## Material

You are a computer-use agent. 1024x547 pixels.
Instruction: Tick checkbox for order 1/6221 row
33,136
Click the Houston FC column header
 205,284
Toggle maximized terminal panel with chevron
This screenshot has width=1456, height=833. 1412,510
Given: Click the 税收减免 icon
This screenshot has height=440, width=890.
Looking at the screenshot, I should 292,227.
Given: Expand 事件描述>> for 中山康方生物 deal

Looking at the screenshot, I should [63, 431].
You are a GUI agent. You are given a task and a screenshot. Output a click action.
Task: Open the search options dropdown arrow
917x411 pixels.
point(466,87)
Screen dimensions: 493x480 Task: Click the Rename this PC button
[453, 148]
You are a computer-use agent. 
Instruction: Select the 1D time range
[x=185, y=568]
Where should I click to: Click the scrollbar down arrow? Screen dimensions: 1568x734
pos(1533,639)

## What you need to do
Quote the lines above word for word.

## Answer for this exercise
You are a computer-use agent. 1024x547 pixels.
Instruction: Tick checkbox for order 1/6221 row
33,136
Click the Houston FC column header
 205,284
Toggle maximized terminal panel with chevron
This screenshot has width=1456, height=833. 1412,510
Given: Click the 税收减免 icon
This screenshot has height=440, width=890.
Looking at the screenshot, I should 292,227.
Given: Expand 事件描述>> for 中山康方生物 deal

Looking at the screenshot, I should [63, 431].
You are a GUI agent. You are given a task and a screenshot. Output a click action.
Task: Open the search options dropdown arrow
917x411 pixels.
point(466,87)
Screen dimensions: 493x480 Task: Click the Rename this PC button
[453, 148]
You are a computer-use agent. 
Instruction: Select the 1D time range
[x=185, y=568]
Where should I click to: Click the scrollbar down arrow? Screen dimensions: 1568x734
pos(1533,639)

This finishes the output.